The act of painting, which is closely tied to Zvavahera’s Christian beliefs and desire to comprehend the metaphysical through her dreams, involves working through the potential prophecies and messages they encode. The connections between conscious and unconscious states, and between painting and praying, have been key from the start of her career. Zvakazarurwa will open with a selection of early works made between 2012-2016, which focus on the female body and its role in various rites of spiritual and secular passage: walking in wedding processions, kneeling in prayer and giving birth. As its title suggests, Labour Pains (2012) depicts a woman writhing in discomfort, her head arched back, her mouth agape and limbs askew. Similarly, Labour Ward (2012) shows a group of vibrantly painted bodies, tightly packed together to propose childbirth as a collective endeavour. These scenes will be shown alongside His Presence (2013) and Embraced and Protected in You (2016), one of Zvavahera’s larger works which suggests two female figures in the comforting company of a veiled entity.
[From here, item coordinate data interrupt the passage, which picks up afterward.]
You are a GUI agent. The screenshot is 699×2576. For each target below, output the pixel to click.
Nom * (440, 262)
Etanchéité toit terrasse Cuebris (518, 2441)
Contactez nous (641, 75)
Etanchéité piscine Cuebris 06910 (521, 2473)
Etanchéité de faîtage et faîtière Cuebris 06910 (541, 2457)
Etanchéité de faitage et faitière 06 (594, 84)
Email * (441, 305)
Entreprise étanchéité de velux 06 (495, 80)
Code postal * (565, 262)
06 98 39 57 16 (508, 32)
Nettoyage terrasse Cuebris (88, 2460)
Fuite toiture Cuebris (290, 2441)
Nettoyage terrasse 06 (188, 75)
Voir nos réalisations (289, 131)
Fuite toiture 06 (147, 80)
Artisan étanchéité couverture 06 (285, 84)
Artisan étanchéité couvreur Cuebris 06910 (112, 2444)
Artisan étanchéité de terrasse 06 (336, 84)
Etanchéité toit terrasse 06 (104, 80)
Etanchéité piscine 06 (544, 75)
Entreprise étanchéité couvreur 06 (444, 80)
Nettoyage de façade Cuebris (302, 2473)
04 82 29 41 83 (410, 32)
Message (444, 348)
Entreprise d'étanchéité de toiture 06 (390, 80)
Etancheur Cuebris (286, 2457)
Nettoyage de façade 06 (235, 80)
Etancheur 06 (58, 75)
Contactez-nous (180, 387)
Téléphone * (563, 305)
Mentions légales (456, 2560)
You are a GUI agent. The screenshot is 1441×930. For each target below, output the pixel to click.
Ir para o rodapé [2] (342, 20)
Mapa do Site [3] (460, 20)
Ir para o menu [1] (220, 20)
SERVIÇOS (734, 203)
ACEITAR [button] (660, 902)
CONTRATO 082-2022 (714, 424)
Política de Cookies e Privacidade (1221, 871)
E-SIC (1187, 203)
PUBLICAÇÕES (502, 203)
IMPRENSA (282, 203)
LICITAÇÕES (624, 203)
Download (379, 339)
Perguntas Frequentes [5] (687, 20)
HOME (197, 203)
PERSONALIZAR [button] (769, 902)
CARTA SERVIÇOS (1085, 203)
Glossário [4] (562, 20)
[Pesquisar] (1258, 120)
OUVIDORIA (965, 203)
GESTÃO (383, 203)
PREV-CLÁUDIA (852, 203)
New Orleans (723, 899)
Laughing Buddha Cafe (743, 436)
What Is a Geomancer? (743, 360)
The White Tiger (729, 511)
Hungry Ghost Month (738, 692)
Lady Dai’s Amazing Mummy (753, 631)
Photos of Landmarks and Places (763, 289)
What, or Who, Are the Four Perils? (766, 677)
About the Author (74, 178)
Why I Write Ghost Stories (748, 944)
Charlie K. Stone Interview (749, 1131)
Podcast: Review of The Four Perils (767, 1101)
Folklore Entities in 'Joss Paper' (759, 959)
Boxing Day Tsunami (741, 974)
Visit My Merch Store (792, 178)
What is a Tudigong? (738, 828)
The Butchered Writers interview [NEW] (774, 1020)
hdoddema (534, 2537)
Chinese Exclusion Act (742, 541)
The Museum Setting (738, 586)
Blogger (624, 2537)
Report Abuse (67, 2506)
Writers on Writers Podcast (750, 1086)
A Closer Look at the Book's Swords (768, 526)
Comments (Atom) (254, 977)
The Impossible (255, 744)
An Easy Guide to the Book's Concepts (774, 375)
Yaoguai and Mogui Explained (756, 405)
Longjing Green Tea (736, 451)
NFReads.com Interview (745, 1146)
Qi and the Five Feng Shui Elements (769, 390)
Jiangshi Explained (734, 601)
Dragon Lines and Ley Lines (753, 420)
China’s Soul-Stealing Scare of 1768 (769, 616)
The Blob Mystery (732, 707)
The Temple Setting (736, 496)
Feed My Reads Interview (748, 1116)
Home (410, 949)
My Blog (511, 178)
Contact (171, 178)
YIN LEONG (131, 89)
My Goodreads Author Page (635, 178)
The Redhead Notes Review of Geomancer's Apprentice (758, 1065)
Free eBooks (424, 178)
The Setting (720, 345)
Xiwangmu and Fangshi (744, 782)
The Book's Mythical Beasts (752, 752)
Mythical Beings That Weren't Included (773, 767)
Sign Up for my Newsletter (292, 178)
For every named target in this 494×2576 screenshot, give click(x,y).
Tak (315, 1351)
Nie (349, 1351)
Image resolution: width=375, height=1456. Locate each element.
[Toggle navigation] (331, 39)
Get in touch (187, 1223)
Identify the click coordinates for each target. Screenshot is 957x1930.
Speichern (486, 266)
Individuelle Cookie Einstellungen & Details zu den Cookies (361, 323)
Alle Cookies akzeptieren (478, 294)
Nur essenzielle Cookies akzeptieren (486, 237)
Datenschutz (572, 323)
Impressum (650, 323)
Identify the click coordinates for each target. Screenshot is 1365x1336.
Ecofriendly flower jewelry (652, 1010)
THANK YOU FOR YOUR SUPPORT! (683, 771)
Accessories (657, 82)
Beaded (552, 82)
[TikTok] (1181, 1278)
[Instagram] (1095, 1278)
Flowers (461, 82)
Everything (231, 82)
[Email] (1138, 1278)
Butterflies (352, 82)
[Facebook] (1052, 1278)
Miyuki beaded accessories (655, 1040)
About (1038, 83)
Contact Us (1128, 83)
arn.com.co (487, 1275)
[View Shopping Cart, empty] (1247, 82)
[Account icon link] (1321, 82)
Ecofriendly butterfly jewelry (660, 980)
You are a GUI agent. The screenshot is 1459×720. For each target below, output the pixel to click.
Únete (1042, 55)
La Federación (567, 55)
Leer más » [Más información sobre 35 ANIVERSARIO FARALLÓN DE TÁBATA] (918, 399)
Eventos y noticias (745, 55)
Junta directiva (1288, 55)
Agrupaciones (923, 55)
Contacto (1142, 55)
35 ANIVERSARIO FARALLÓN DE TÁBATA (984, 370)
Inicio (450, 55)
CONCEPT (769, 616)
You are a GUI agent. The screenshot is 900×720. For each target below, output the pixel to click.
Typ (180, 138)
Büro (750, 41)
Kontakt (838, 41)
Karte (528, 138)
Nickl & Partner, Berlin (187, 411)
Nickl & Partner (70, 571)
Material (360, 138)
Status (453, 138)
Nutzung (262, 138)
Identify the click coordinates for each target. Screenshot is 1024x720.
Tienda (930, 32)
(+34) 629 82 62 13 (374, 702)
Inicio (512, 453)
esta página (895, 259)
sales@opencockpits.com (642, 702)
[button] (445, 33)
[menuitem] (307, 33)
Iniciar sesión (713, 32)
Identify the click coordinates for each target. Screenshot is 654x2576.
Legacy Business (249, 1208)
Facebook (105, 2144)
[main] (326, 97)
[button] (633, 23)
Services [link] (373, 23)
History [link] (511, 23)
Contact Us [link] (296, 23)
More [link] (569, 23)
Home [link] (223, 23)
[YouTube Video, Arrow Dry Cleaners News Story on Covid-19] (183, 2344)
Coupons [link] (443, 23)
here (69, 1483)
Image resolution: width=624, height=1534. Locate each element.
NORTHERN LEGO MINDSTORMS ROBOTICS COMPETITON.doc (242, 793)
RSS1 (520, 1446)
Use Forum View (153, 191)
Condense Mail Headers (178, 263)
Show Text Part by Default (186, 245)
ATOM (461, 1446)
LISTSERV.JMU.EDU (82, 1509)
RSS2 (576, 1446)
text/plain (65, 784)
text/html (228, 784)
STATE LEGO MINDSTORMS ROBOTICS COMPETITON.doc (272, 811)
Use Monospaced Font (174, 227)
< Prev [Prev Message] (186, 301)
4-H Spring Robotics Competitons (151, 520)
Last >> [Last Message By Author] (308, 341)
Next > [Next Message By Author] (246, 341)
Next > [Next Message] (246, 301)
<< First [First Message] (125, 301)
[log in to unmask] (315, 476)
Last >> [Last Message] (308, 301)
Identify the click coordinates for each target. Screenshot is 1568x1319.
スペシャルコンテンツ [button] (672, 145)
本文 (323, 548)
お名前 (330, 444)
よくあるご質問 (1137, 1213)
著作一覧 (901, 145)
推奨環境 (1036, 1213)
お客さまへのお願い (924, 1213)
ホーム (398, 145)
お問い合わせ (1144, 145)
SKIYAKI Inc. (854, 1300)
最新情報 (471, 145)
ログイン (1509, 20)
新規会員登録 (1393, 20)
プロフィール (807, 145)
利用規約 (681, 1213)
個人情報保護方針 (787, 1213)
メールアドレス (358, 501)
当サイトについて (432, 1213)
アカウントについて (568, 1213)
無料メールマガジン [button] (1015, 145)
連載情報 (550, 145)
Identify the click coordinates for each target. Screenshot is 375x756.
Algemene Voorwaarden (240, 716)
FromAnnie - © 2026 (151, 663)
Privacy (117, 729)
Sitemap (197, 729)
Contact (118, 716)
The exhibition will continue with a pair of large paintings from 2022-2023 that explore a recurring dream in which rats, embodying harm and danger, need to be contained and withstood in order to protect herself and loved ones from harm. An example from this period, Pane rima rakakomba [There’s too much darkness] (2023), created while the artist was pregnant, will illustrate the ominous creatures from which she needed to protect her unborn child. The canvas will be shown alongside a new work from 2024 showing a menacing picture of demonic, shape-shifting beings clawing after a woman in white. Zvakazarurwa will then culminate in six large new works, all of which reference this nightmare, distilling it in layers of shape and form through patterns and motifs that have been pressed in lace, scraped in wax, washed in ink and delineated over huge colour-saturated expanses of canvas.

Despite the beasts and spectres that populate these images, the exhibition will also be filled with angelic cyphers that promise both respite and triumph. For Zvavahera, the act of art making can help identify both warning signs and positive divinations, as suggested in a new painting in which five huddled siblings appear to float towards the heavens together.

Zvakazarurwa is organised by Kettle’s Yard, University of Cambridge, in collaboration with Fruitmarket, Edinburgh, where it will travel from 1 March – 25 May 2025. It is curated by Tamar Garb, Durning Lawrence Professor in History of Art at University College London. A new publication will accompany the exhibition, featuring an essay by Tamar Garb and a conversation between the curator and Sinazo Chiya, Tandazani Dhlakama and Pumla Gobodo-Madikizela.